The Story of Caries PreventionJuly 27, 2017 9:45 am |
If we told you that your mouth is the site of a constant battle between teeth and bacteria, would you believe us? Alright, maybe it’s not that dramatic, but the fact that Cedar Park teeth are always at risk of developing dental caries is no exaggeration. In case you’ve never heard about caries, Dr. Kerr, Dr. Hedgecock & Dr. Patel are going to take this opportunity to shed some light on what it is, how to stop it, and what Vista Ridge Family Dentistry can do to help. Dental Caries, Tooth Decay, and Cavities What do dental caries and tooth decay have in common? A lot – actually, they are the exact same thing. When bacteria interact with carbohydrates as they are broken down in the mouth, they ferment and produce lactic acid, which eats away at the structures of the teeth.
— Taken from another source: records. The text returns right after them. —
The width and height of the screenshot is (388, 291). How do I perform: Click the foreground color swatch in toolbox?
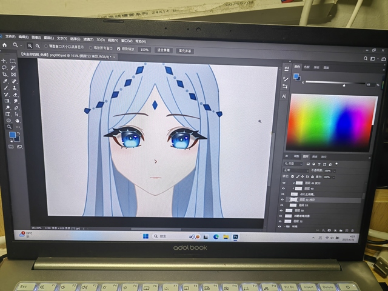pyautogui.click(x=12, y=135)
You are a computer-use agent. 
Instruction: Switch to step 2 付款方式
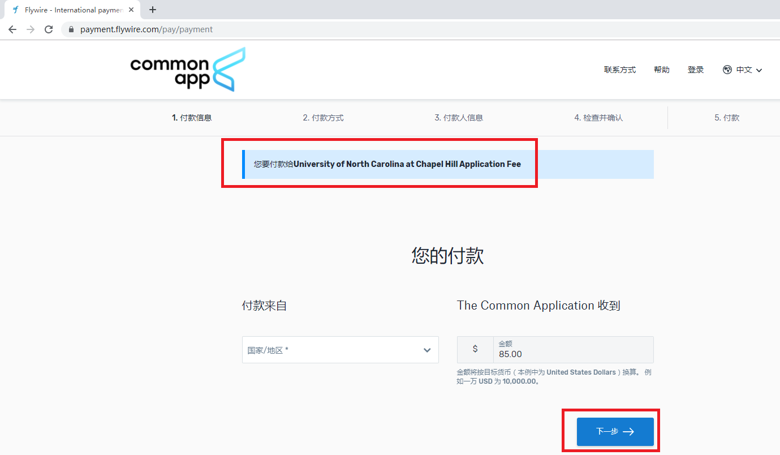point(323,117)
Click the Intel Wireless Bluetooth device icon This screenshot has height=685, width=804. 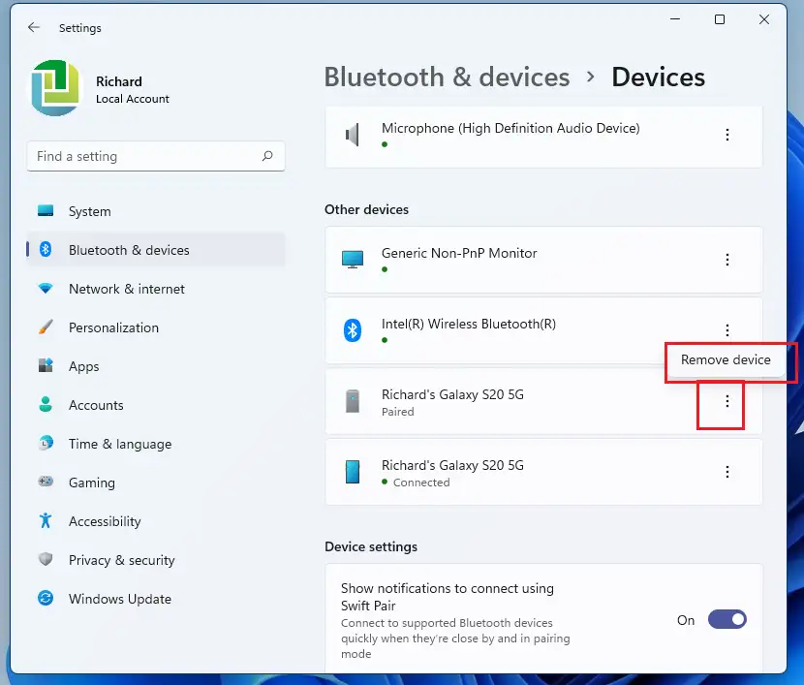(353, 330)
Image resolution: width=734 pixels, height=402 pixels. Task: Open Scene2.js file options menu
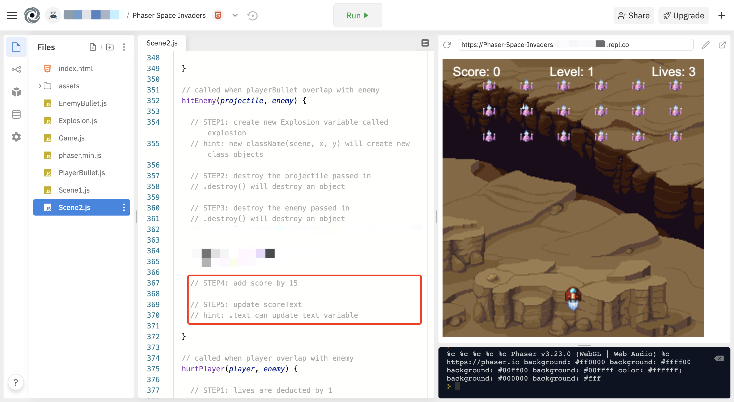click(124, 207)
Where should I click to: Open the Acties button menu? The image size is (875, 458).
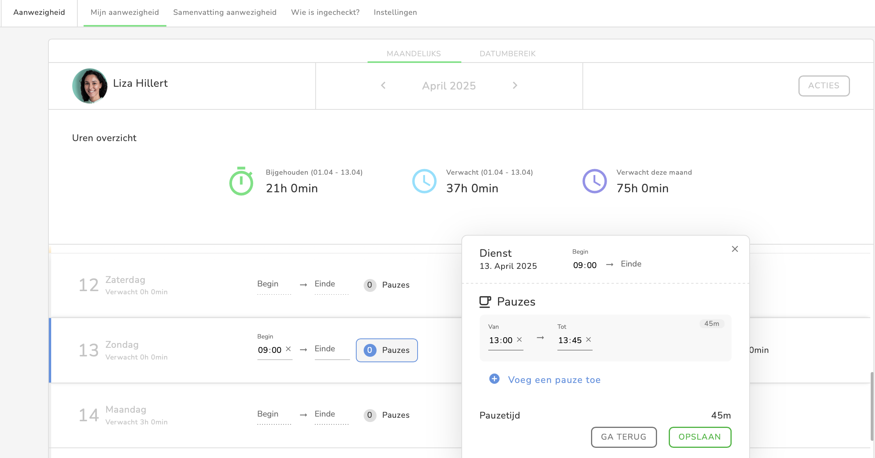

Considered the most prevalent chronic disease among adults and children, this condition is called dental caries, or tooth decay. Without proper care and regular dental appointments, the acid from bacteria will eat away the surface layer of the tooth, creating a hole, or cavity. In other words, dental caries (tooth decay) is the cause of cavities. Caries Prevention Tooth decay is a bacterial infection that results from sugars breaking down in the mouth. In order for a caries formation to take place, there must be bacteria and sugar present on a tooth surface. For most Cedar Park residents with a normal diet, the components of tooth decay are already in place. However, Dr. Kerr, Dr. Hedgecock & Dr. Patel remind us that it takes time, sometimes even several years, for the acidic demineralization (acids eating away at the tooth) process to result in a cavity. The simplest ways to limit your risk of getting a cavity are to eat less sugar, brush and floss regularly, and visit Vista Ridge Family Dentistry for your twice yearly cleanings. Want to know more about dental caries? Here are some facts to beef up your oral health knowledge:
- Saliva helps protect your mouth against tooth decay and cavities
- The bacteria that cause cavities can be passed to another person
- While having a cavity filled will repair a tooth, it does not stop tooth decay.